Referring to FIG. 1, the air cooler includes a housing 1 and an air blowing assembly 4, an atomizer 3, and a conveying mechanism 2 that are provided in the housing 1. The housing 1 has an opening 111, and the conveying mechanism is arranged in the opening 111. The conveying mechanism 2 is provided with a conveying channel 23, an air inlet 221 and an air outlet 2134 that are in communication with the conveying channel 23. In an embodiment, the air inlet 221 and the air outlet 2134 are spaced apart on opposite sides of the conveying mechanism 2, and the conveying channel 23 is located between the air inlet 221 and the air outlet 2134. The atomizer 3 has a mist outlet 311 in communication with the conveying channel 23 and is configured to generate water mist and convey the water mist into the conveying channel 23 through the mist outlet 311. The air blowing assembly 4 is arranged facing the air inlet 221, and is configured to blow air from the air inlet 221 to the conveying channel 23 and blow the water mist in the conveying channel 23 out of the housing 1 from the air outlet 2134, so as to cool the external environment through the water mist. In an embodiment, the air blowing assembly 4 is a fan.

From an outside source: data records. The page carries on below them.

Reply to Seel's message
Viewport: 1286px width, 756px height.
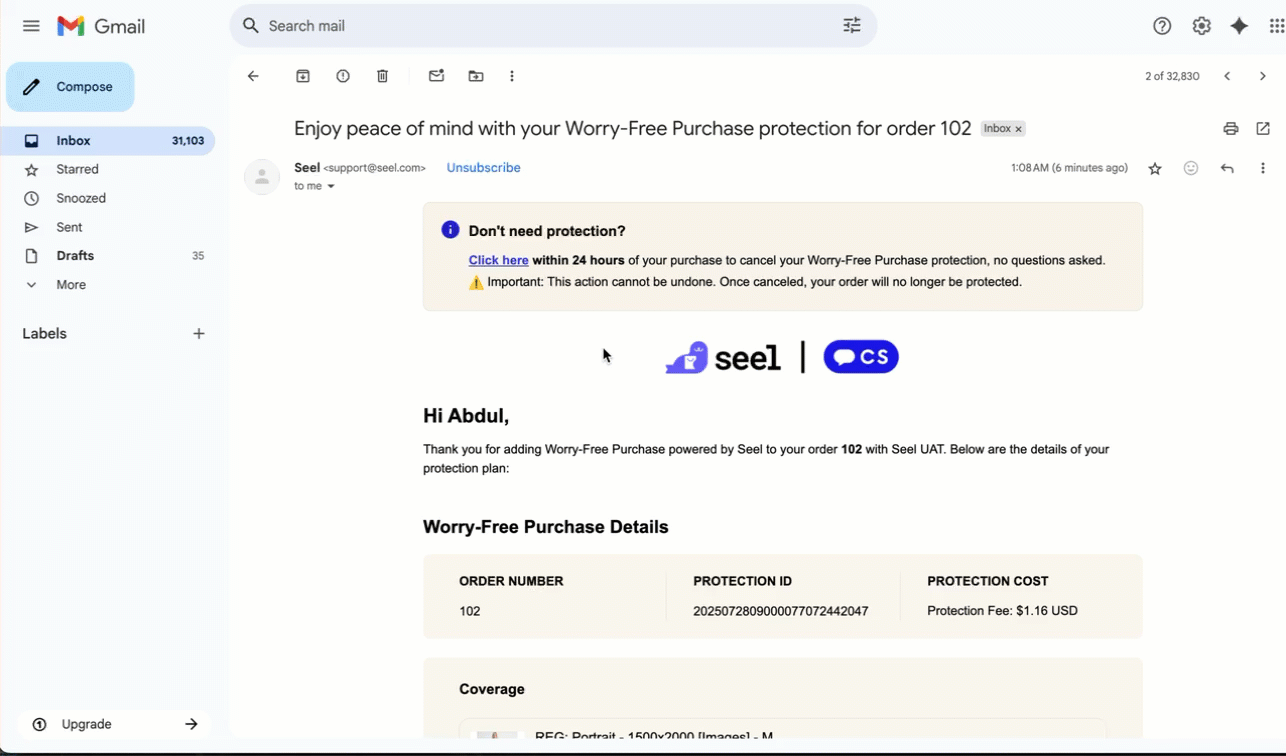[x=1227, y=169]
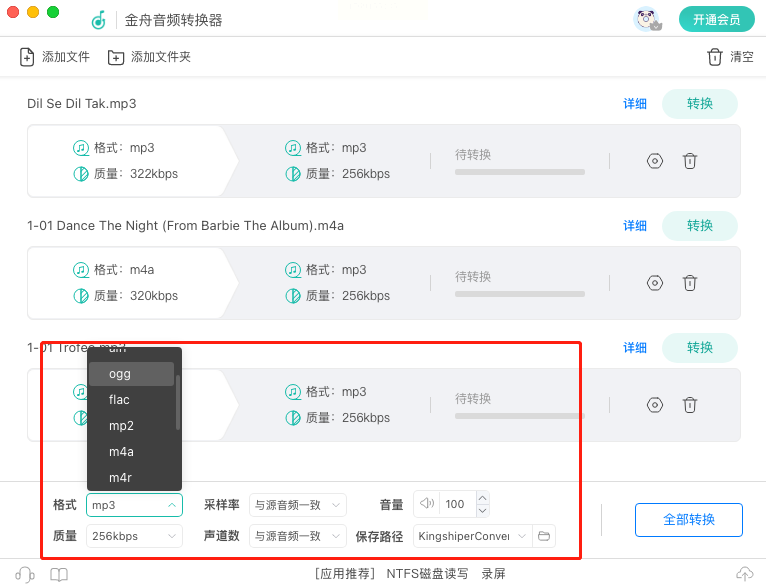Image resolution: width=766 pixels, height=586 pixels.
Task: Click the user avatar icon
Action: 646,19
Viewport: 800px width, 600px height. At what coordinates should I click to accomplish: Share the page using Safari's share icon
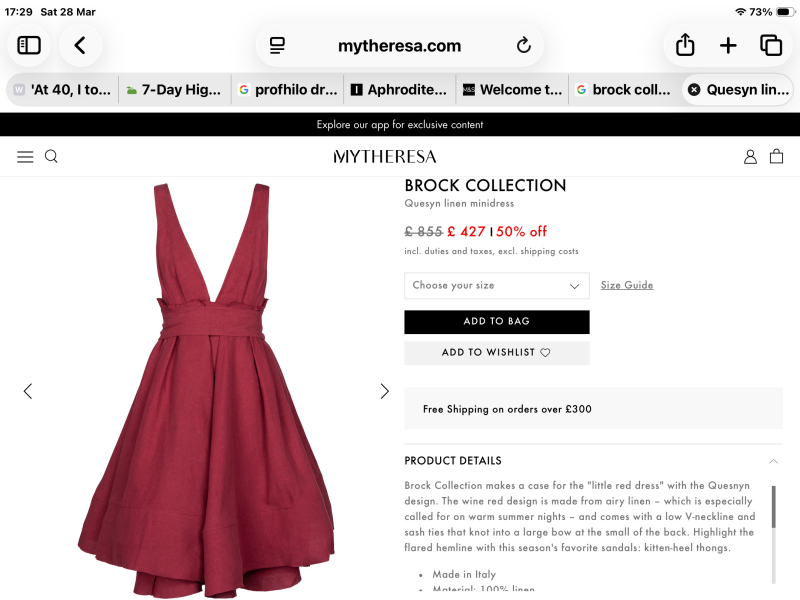(x=684, y=45)
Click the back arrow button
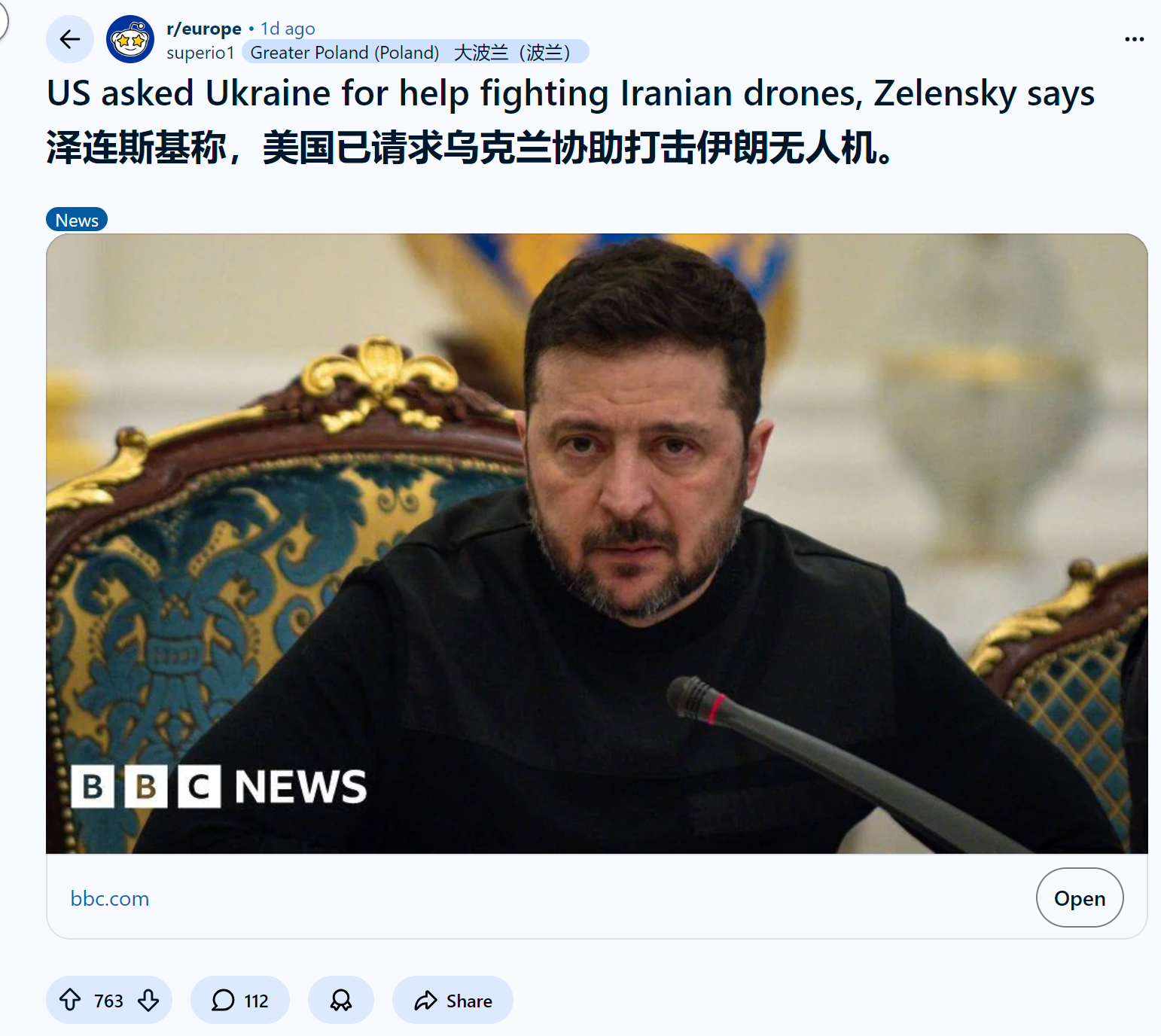 [70, 39]
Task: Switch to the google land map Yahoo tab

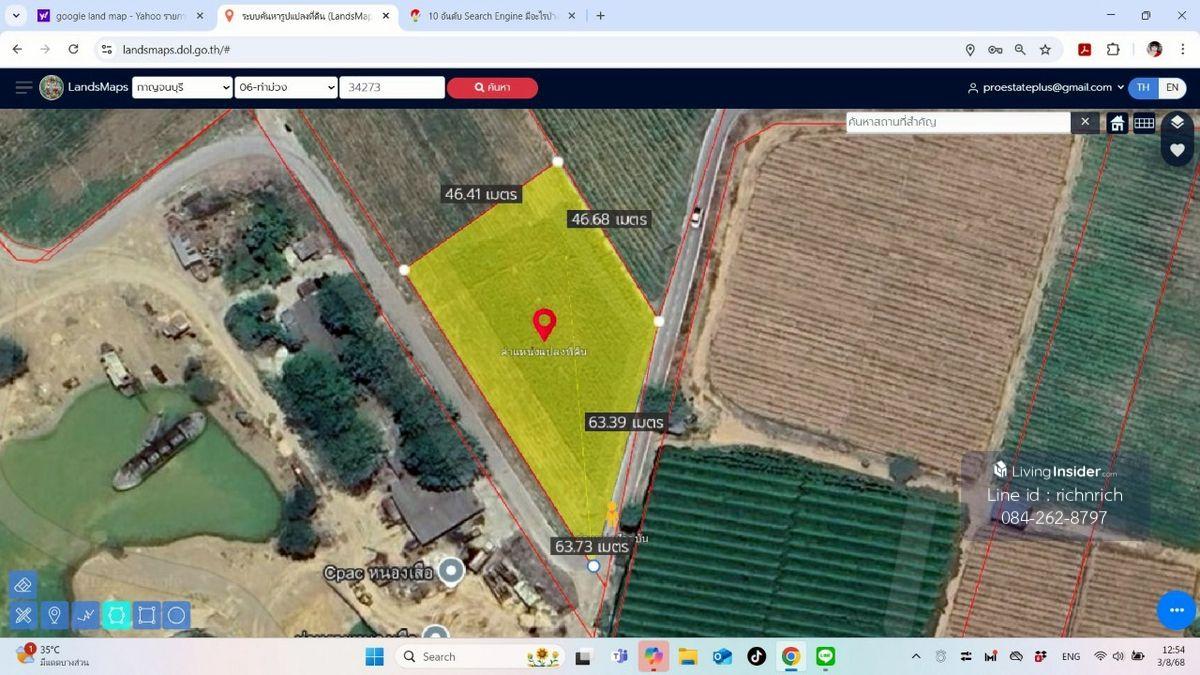Action: 120,16
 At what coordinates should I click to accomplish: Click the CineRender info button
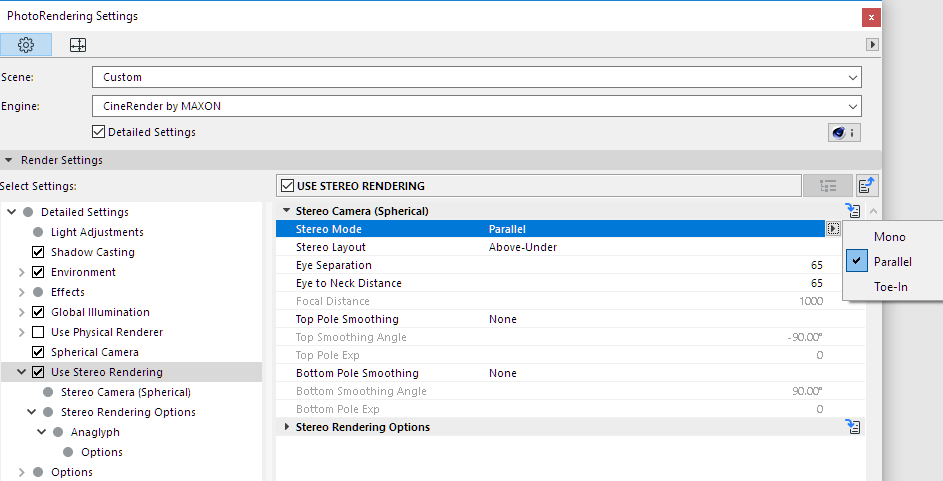tap(844, 132)
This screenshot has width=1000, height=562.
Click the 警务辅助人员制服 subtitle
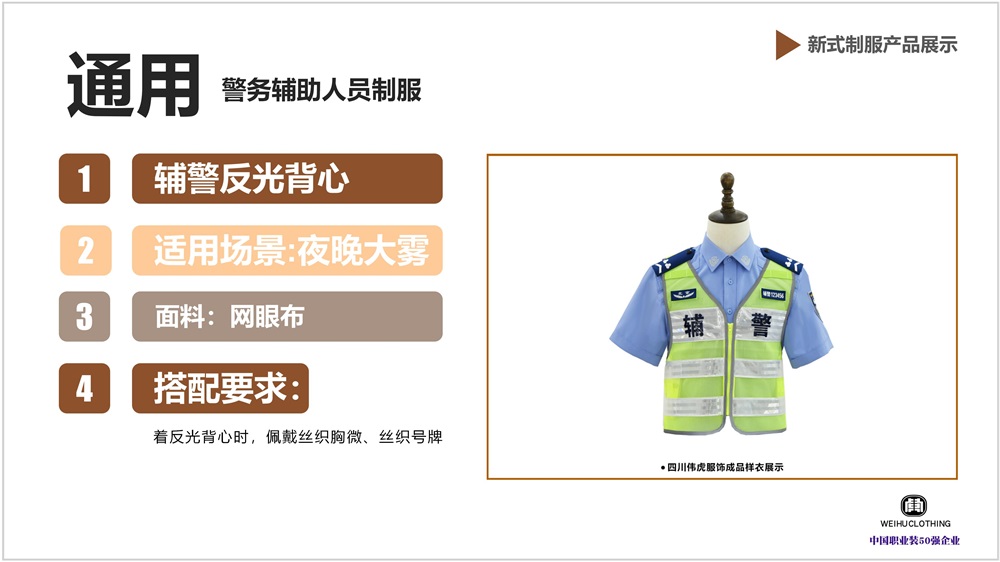(x=321, y=90)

The air cooler can generate the water mist through the atomizer 3 and convey the water mist into the conveying channel 23 of the conveying mechanism 2. The air flow generated by the air blowing assembly 4 can enter the conveying channel 23 through the air inlet 221, and can flow along the conveying channel 23. During the flowing process of the air flow, the water mist entering the conveying channel 23 can be blown to the air outlet 2134, so that the water mist can be blown out from the air outlet 2134, the temperature of the environment can be reduced, the refrigeration effect can be achieved, and the humidity of the environment can be maintained. In addition, according to the air cooler, through the cooperation of the atomizer 3 and the conveying mechanism 2, only one conveying channel 23 is used for conveying the water mist, and the conveying channel 23 guides the airflow generated by the air blowing assembly 4 to flow, so as to convey the water mist out of the air cooler. Therefore, fewer parts are required, the structure is simple, and the production cost is reduced.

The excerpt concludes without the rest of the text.